Het begrip getuigenis mikt inderdaad op deze situatie. Volgens Hauerwas kunnen theologen de waarheid van het christelijk geloof niet bewijzen maar ze kunnen wel duidelijk maken dat het geloof te denken geeft. En één van de manieren waarop dat kan, is door te wijzen op levensgetuigenissen. Levensgetuigenissen maken duidelijk dat het christelijk geloof iets anders is dan een inwisselbare mening of een onbereikbaar ideaal. Levensgetuigenissen laten zien hoe het christelijk geloof in een wereld van onzekerheden een waarachtige manier van leven mogelijk maakt. Zo zijn levensgetuigenissen een sterke aanwijzing dat de God van de bijbel geen fantasie is.
Dekker vraagt zich af of het wel gepast is om verhalen van levensgetuigenissen op te nemen in een systematisch theologisch vertoog, zoals ik in mijn dissertatie doe. Dekkers twijfels hebben mij niet overtuigd. Ik pleit ervoor dat we onszelf als theologen dwingen om concreet te worden en duidelijk te maken waar in onze laatmoderne cultuur waarachtige gestalten van geloven zichtbaar zijn. Het gaat me niet om hagiografie, het gaat me erom dat theologie duidelijk maakt hoe gemeenschappen en individuen met vallen en opstaan een waarachtige manier van leven vinden. Juist in een gefragmentariseerde samenleving is het wijzen op levensgetuigenissen een vruchtbare vorm van publieke theologie
Ik zou tot slot ook op een verschil willen wijzen in de ecclesiologieën van Barth en Hauerwas. Het prangende verschil van inzicht tussen Hauerwas en Barth is pneumatologisch. Barth heeft goede redenen om terughoudend te zijn als hij spreekt over wat de kerk vermag. Want altijd ligt de mogelijkheid op de loer dat we onszelf met brave prietpraat en quasi-religieuze praktijken voor de gek houden. Daarom stelt Barth dat de Heilige Geest zich niet laat binden aan kerkelijke praktijken. Hauerwas vindt dat Barth overbezorgd is over wat de kerk vermag. Waar Barth zegt dat God de kerk niet nodig heeft om de wereld te redden, daar zegt Hauerwas dat God de kerk verkozen heeft als zijn heilsinstrument. Dat maakt hem echter niet tot sektariër zoals Dekker suggereert. Hauerwas denkt meer vanuit de aanwezigheid en bestendigheid van de Geest in de kerk. Hij spreekt over de kerk als een oefenplaats waarin we ingewijd worden in het christelijke leven en over de Geest als de kracht die zich verbindt met deze kerkelijke praktijken.

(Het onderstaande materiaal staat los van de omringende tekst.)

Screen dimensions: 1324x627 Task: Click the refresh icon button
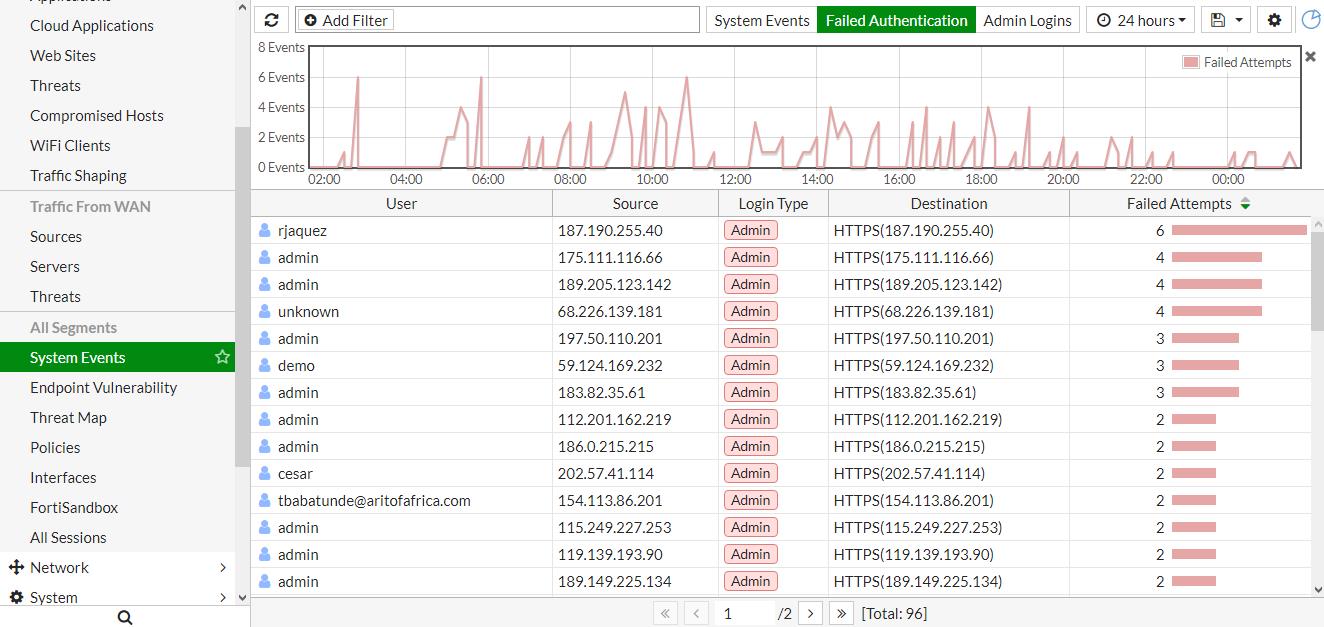(x=271, y=20)
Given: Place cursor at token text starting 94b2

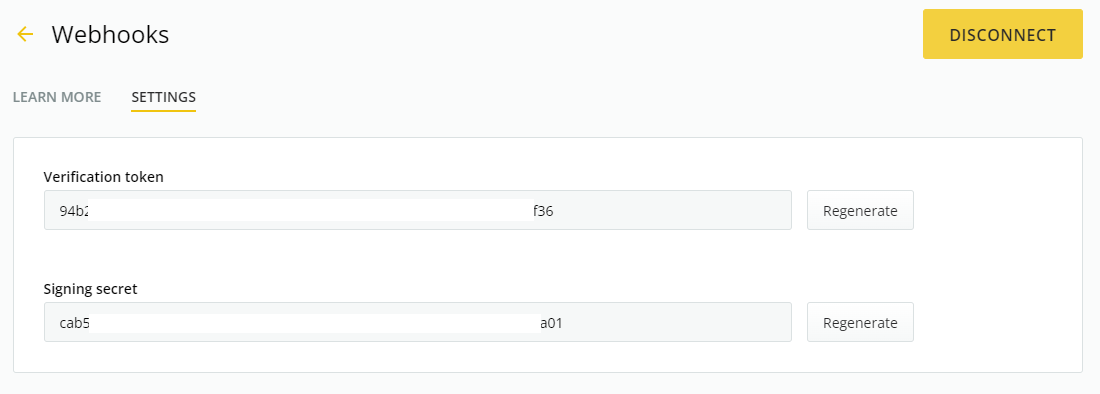Looking at the screenshot, I should tap(74, 210).
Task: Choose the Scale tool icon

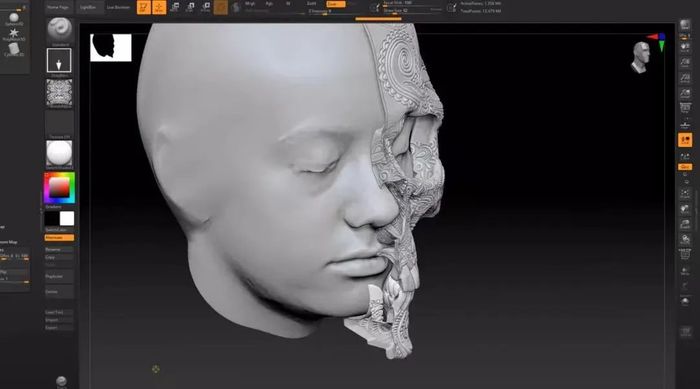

Hoewel ik geneigd ben om Hauerwas’ vrijmoedigheid in zijn spreken over de kerk te verdedigen, zie ik zeker ook dat Barth goede redenen heeft om ons te waarschuwen tegen al te veel vrijmoedigheid. Het zou weleens zo kunnen zijn dat we Barth’s bezorgdheid even goed nodig hebben als Hauerwas’ vrijmoedigheid.
Ariaan Baan
Dr. A. Baan is predikant in Zoutkamp en Scheemda (PKN). Een handelsuitgave van The Necessity of Witness: Stanley Hauerwas’s Contribution to Systematic Theology is in voorbereiding.